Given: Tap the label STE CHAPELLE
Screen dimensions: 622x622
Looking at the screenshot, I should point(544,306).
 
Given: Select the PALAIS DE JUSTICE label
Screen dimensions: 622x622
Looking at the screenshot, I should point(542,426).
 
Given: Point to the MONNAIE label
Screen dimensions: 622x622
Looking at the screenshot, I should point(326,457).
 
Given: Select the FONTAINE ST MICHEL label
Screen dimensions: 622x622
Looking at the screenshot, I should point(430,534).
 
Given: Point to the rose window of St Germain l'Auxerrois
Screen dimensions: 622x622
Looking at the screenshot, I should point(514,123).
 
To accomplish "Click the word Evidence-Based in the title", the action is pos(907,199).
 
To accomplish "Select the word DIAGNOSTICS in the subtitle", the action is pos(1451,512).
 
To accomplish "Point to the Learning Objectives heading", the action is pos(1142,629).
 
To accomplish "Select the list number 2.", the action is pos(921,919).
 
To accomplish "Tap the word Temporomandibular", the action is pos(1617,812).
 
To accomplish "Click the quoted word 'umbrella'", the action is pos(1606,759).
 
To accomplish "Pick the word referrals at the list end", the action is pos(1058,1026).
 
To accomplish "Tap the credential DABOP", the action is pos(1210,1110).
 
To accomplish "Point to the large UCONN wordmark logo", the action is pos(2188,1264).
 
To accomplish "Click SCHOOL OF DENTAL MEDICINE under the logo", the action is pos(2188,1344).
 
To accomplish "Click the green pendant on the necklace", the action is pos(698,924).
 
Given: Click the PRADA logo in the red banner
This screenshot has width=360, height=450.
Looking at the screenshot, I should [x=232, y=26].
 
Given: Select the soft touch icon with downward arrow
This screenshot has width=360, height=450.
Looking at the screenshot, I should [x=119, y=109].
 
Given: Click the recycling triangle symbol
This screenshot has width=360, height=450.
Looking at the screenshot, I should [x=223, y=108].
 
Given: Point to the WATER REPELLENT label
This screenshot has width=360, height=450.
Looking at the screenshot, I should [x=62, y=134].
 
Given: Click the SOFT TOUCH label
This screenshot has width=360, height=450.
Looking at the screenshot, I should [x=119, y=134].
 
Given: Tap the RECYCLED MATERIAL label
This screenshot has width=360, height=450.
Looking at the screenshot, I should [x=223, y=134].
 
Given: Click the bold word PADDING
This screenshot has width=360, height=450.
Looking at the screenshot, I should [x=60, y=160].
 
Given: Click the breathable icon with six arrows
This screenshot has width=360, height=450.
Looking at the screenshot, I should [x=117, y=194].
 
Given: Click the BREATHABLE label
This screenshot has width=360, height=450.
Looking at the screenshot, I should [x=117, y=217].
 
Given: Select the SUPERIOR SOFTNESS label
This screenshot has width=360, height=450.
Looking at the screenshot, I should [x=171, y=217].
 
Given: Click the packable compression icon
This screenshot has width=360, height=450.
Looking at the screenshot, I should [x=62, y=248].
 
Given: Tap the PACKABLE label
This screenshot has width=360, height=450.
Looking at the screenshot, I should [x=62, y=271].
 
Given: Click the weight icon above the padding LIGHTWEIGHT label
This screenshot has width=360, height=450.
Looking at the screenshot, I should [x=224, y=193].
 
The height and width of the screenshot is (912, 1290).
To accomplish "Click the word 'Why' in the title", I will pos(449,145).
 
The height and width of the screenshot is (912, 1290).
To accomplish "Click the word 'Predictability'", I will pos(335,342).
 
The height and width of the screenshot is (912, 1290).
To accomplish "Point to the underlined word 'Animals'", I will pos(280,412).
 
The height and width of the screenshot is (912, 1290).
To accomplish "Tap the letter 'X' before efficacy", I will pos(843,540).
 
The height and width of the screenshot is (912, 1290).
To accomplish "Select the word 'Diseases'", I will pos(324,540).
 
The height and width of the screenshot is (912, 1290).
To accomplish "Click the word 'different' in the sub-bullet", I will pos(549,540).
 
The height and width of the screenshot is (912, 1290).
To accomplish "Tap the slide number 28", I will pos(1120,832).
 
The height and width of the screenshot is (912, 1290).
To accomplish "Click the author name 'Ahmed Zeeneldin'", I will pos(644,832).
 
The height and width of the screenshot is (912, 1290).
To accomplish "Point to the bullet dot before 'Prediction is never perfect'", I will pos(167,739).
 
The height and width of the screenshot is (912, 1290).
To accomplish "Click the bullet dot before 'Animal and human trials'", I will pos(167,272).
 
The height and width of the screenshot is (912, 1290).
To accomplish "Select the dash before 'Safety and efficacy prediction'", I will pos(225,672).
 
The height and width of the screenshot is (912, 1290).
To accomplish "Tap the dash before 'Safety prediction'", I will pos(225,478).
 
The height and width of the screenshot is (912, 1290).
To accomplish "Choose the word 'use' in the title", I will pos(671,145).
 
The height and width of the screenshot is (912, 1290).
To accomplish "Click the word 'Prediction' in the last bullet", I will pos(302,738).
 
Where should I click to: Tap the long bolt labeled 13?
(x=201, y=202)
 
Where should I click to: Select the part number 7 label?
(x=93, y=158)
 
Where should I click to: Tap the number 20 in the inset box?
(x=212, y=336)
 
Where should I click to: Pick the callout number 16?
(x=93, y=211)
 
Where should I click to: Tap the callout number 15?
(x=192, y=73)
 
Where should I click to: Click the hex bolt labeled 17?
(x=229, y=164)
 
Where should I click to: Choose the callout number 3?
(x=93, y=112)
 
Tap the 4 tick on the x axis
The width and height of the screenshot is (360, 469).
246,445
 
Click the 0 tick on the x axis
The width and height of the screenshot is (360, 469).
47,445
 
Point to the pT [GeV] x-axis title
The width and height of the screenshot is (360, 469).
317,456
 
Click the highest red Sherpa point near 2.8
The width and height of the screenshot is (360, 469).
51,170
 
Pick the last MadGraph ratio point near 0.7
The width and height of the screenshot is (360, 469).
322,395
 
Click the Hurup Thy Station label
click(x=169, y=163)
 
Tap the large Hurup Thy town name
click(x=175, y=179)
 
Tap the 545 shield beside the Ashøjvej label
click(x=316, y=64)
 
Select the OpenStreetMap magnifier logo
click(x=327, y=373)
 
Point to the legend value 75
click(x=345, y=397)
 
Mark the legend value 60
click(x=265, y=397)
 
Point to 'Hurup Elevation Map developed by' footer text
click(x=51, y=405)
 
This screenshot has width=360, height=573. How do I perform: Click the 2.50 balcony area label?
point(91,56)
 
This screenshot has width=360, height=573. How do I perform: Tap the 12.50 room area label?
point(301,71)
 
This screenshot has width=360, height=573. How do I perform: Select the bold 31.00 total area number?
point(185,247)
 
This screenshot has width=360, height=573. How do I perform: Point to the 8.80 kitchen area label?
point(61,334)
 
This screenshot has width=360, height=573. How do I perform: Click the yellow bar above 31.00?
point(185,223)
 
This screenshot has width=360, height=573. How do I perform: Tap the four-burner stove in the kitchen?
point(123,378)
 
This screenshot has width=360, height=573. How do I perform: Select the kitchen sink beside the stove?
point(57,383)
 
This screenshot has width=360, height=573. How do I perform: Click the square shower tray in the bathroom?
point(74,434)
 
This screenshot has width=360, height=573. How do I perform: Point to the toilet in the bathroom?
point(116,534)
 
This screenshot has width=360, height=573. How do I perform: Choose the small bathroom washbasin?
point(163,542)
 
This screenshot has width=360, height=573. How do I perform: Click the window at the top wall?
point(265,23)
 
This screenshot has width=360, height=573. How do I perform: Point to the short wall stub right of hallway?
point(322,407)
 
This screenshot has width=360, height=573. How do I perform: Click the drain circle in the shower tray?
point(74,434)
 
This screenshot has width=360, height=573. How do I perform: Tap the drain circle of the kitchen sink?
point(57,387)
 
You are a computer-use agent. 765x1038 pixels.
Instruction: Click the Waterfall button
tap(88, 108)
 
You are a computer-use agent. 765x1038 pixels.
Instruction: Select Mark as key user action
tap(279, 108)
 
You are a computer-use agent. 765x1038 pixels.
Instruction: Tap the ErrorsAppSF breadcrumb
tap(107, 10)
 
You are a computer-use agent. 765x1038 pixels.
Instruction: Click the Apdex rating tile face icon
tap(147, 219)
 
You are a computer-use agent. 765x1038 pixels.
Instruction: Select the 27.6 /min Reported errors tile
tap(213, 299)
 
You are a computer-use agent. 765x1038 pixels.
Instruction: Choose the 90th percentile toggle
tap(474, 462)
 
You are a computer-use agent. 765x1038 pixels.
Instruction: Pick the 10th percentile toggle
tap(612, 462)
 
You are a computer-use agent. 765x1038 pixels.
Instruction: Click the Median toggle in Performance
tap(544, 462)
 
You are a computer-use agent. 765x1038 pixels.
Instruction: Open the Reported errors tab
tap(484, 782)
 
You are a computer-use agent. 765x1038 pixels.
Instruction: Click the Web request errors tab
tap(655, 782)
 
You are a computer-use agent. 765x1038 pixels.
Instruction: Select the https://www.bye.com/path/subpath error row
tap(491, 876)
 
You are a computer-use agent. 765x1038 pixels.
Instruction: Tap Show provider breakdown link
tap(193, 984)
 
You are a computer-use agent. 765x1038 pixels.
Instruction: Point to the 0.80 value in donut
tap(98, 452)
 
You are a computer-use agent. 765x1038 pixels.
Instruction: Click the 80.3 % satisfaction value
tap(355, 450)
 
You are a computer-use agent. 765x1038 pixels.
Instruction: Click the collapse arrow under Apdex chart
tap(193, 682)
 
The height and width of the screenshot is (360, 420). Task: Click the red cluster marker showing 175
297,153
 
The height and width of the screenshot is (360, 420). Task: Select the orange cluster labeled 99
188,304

:::

▶ [Work to do]:
Give the number of lines in the data above that contain the word "beside", counting only matches with the same case, and reply with nothing but that number.

▶ [The result]:
2